Grave Peril, by Jim Butcher. I wasn't in the right mood for this. There was nothing wrong with it, but I have to be in a specific mood for fantasy, otherwise I just get bored. So I found this a bit tedious.

Once Upon a Winter's Eve, by Tessa Dare. Forgettable romance novella, notable only for the fact that apparently breaking a dude's nose is all it takes to render him unrecognizable to a woman who's, by her own admission, been in love with him her whole life. I've only been in love with my strapping hero for a couple years, but I'm pretty sure that if you covered him in dirt and broke his nose I'd still be like, "Oh geez, Berowne, we totally could have come up with a better excuse to leave this party early than you stumbling through the door covered in seaweed and passing out on my shoes*, and WTF happened to your nose," instead of thinking, Why does this mysterious stranger with his dreamy lips act like he knows me? When a plot strains even romance-novel credulity, it's not good. 

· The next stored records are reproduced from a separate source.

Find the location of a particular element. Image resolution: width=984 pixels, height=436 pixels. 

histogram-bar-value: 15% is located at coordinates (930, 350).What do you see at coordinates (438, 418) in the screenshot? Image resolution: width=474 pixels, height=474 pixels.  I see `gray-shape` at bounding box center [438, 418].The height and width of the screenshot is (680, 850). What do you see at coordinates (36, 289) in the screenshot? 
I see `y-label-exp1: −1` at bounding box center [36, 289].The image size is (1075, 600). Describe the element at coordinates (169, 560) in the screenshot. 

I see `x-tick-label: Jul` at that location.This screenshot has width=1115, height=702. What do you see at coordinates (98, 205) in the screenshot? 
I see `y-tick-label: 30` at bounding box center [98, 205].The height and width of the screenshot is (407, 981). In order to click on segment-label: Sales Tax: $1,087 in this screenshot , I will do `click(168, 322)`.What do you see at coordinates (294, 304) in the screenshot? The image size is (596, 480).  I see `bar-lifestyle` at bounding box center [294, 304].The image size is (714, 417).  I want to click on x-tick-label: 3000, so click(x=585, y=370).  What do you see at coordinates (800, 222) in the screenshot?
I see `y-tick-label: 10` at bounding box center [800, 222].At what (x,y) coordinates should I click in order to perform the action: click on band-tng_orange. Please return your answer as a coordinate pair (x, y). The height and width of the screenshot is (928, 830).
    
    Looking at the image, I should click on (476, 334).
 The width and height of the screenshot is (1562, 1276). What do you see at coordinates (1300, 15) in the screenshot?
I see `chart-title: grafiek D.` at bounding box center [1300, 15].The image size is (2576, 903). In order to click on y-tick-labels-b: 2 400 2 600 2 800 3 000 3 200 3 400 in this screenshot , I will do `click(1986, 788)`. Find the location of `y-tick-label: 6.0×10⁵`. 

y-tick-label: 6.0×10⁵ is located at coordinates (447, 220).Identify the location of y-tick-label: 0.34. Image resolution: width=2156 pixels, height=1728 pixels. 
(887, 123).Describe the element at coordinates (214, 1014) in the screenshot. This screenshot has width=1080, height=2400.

The Outcast Dead, by Elly Griffiths. The latest in Griffiths' shamelessly enjoyable "archaeologist fights crime" series. Although this one was about baby kidnapping AAAIIIIEEE. 

The Psychopath Test: A Journey Through the Madness Industry, by Jon Ronson. A fairly disjointed piece of reportage on the psychopath diagnosis and some of the history of mental health treatment in America. Ronson's a good writer, but this felt like a bunch of New Yorker articles that he tried to jam together into a coherent narrative. Which it may have been. 

Arms of Nemesis, by Steven Saylor. I always give ancient-Rome mysteries a try whenever I run across them, now that Lindsey Davis is just hitting copy-and-paste between Wikipedia sites and her manuscripts, but this was terribly dull and the dialogue-infodumping was agonizing. Won't be checking out any more of the series.  

May you all be free of perfectionism as much as possible. (Next time: will Beatrice become a self-flagellating perfectionist about not being a perfectionist? Almost certainly!) 

*Actually, I'd be very surprised if Berowne's social group hasn't experienced a party at which someone stumbled through the door covered in seaweed and passed out on someone's shoes (and someone else promptly said, "Now it's a party!").